#### [WORK ITEM]
An exact transcription of all the records below is required, without any images.

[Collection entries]
________________

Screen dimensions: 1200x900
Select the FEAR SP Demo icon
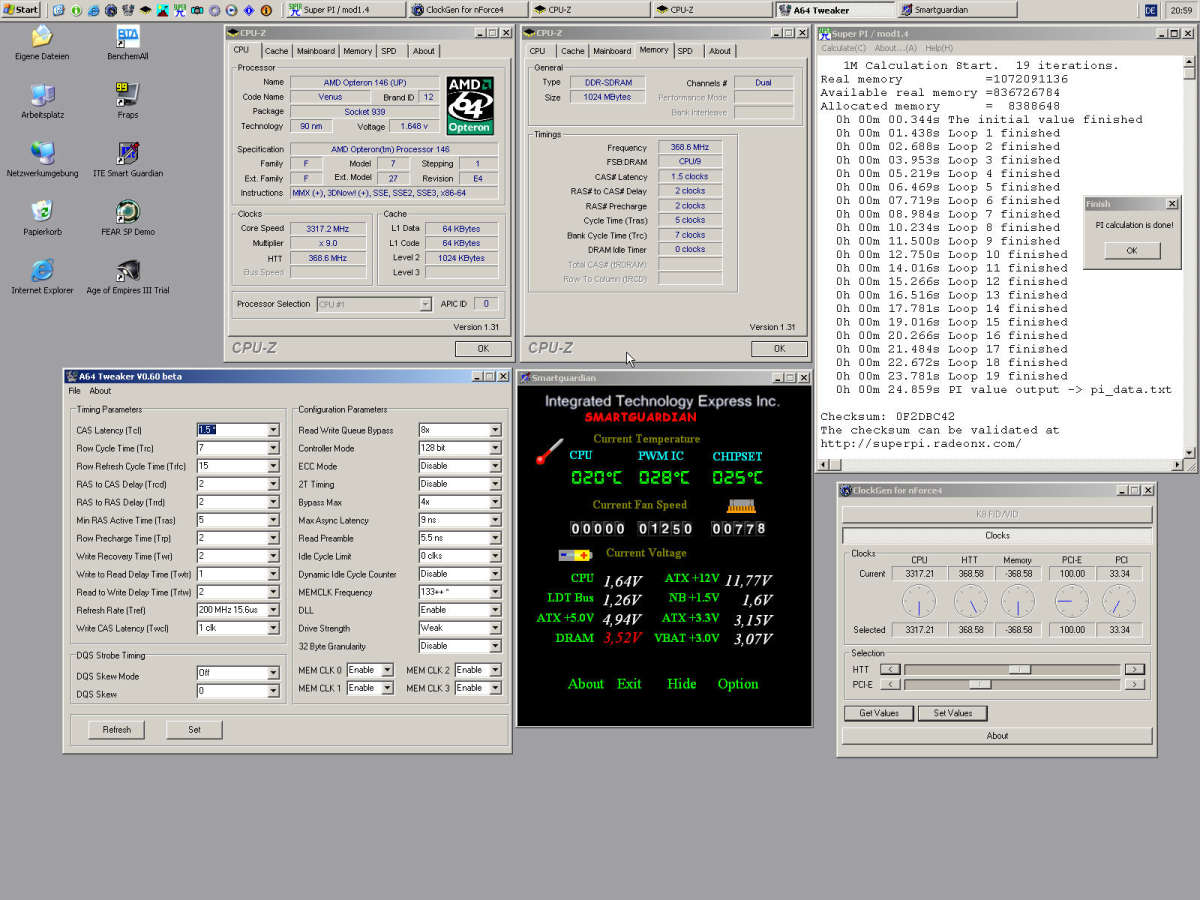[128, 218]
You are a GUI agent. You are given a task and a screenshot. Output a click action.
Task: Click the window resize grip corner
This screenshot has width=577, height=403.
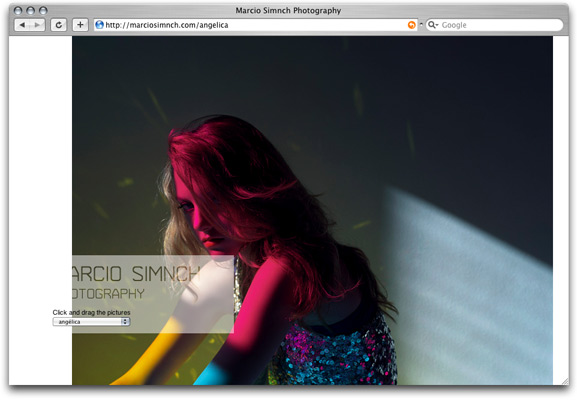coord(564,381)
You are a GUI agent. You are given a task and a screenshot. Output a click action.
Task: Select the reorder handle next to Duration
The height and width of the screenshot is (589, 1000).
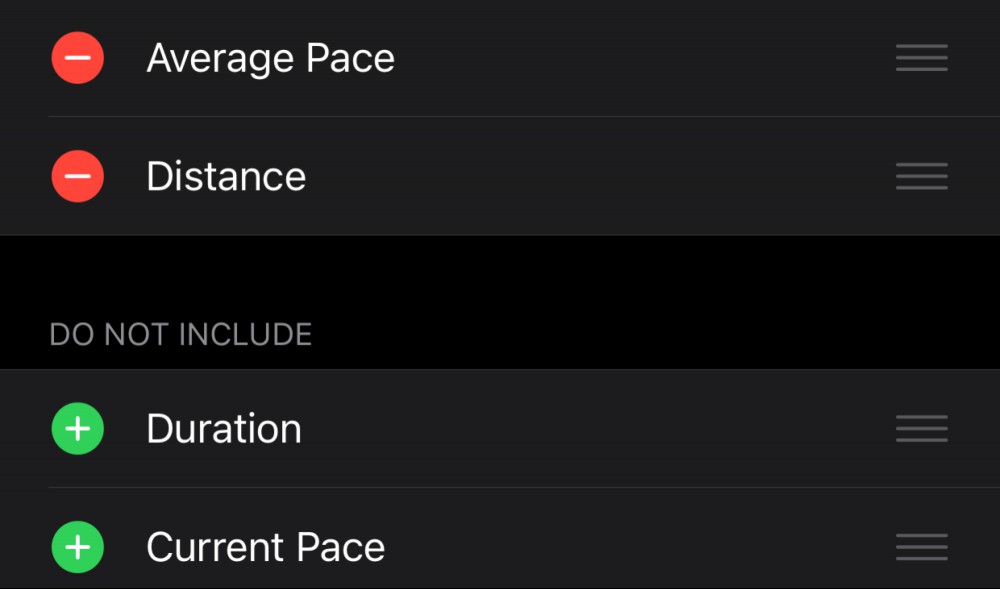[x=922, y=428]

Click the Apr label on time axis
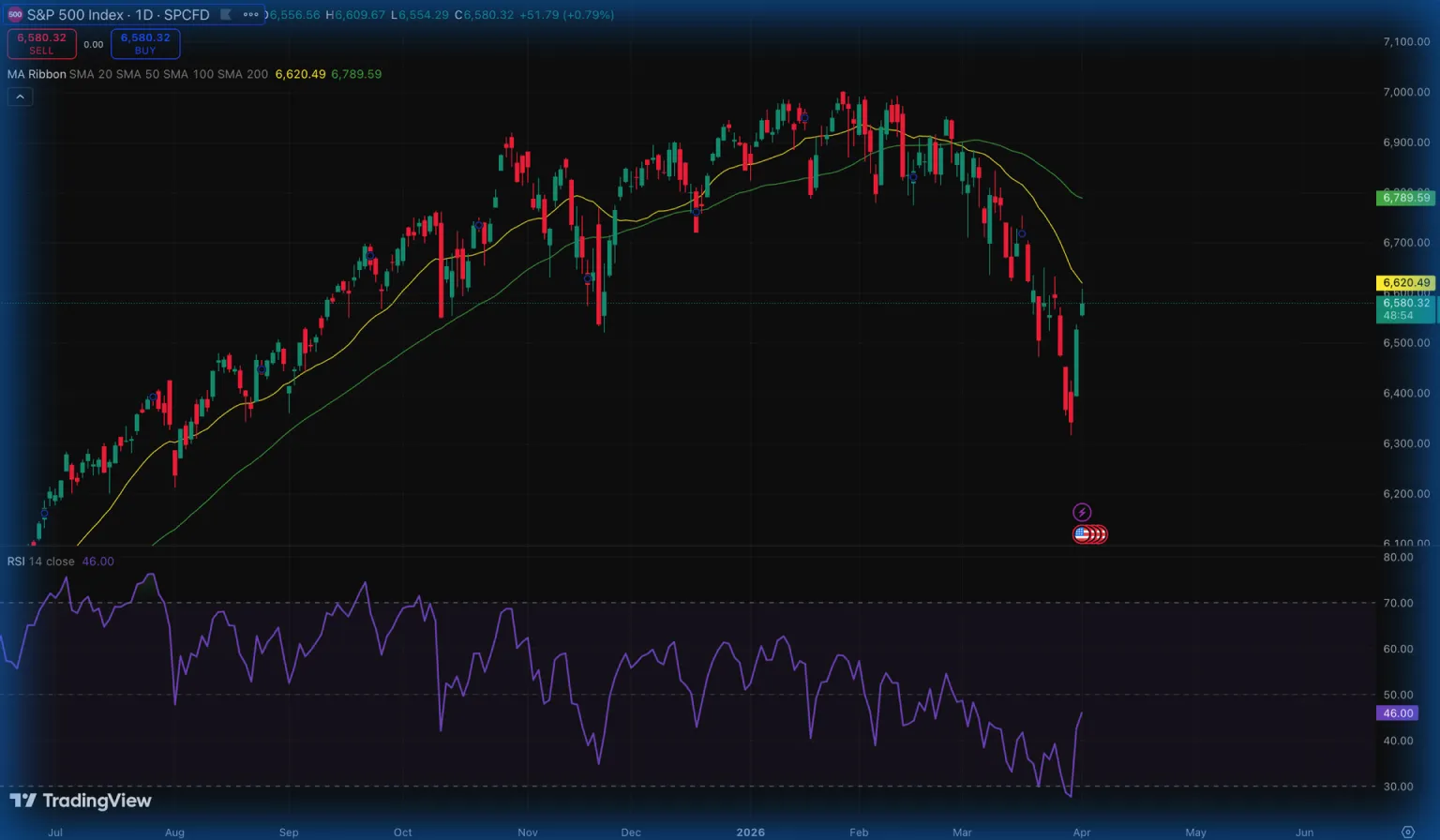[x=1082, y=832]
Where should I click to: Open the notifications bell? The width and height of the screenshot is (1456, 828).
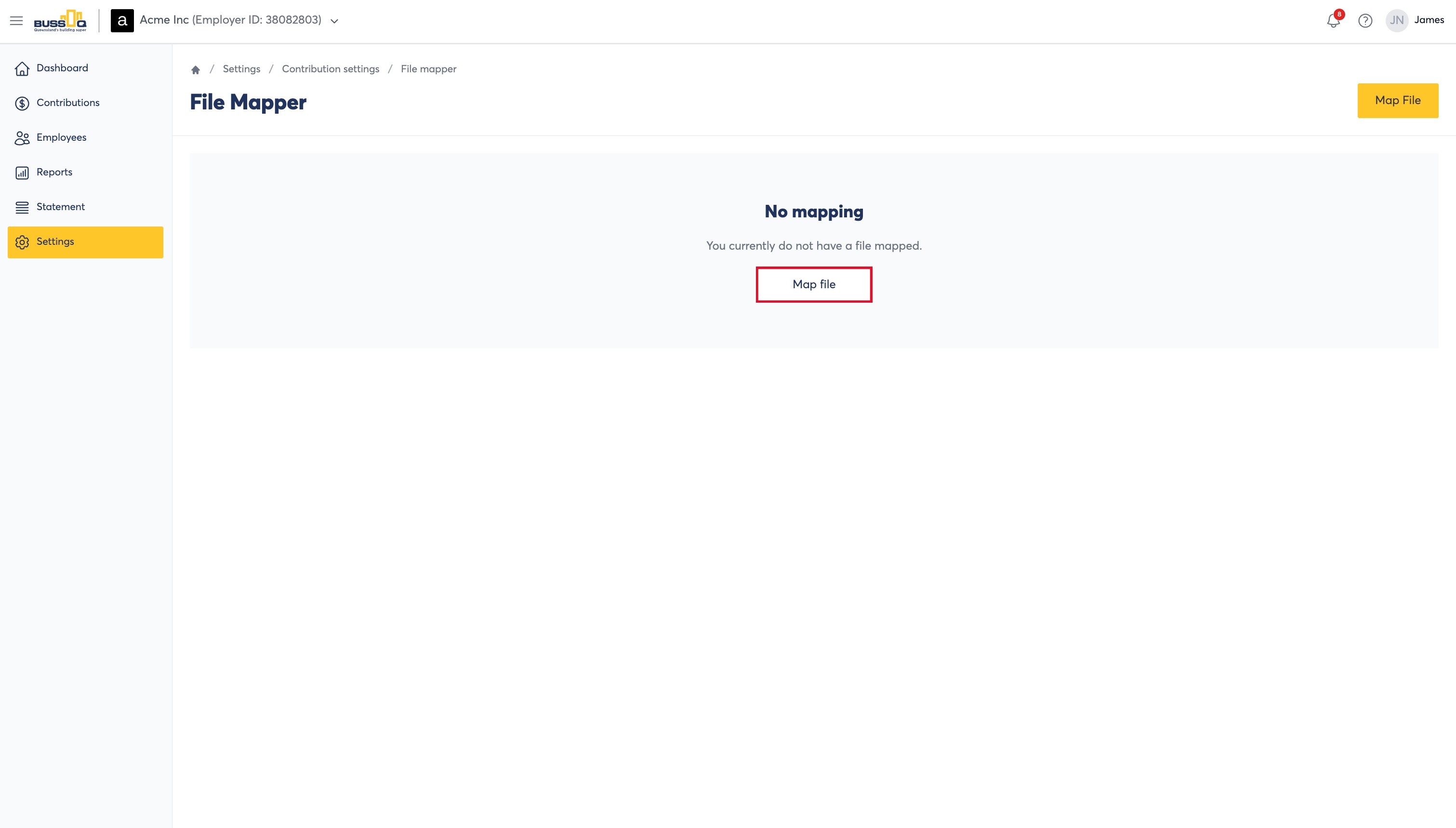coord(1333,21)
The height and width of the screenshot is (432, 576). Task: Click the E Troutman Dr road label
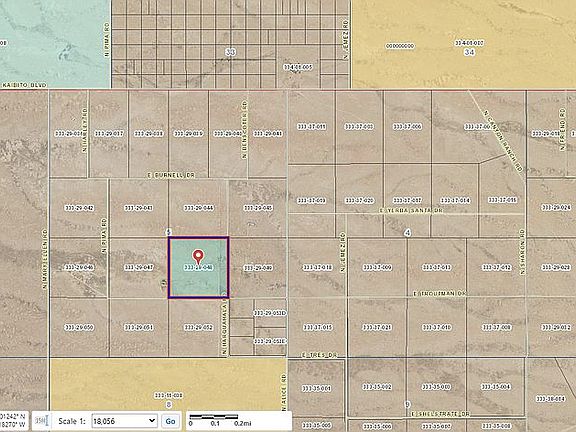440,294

________________

#### [SOLUTION TO THE EXERCISE]
Screen dimensions: 1200x900
Select the FEAR SP Demo icon
[128, 218]
You are a GUI agent. You are given a task and a screenshot. Output a click action.
Task: Click the window resize grip corner
This screenshot has width=577, height=403.
coord(564,381)
You are a GUI agent. You are given a task and a screenshot. Output a click action.
Task: Select the reorder handle next to Duration
The height and width of the screenshot is (589, 1000).
[x=922, y=428]

Click the Apr label on time axis
[x=1082, y=832]
Where should I click to: Open the notifications bell? The width and height of the screenshot is (1456, 828).
coord(1333,21)
The height and width of the screenshot is (432, 576). Task: Click the E Troutman Dr road label
440,294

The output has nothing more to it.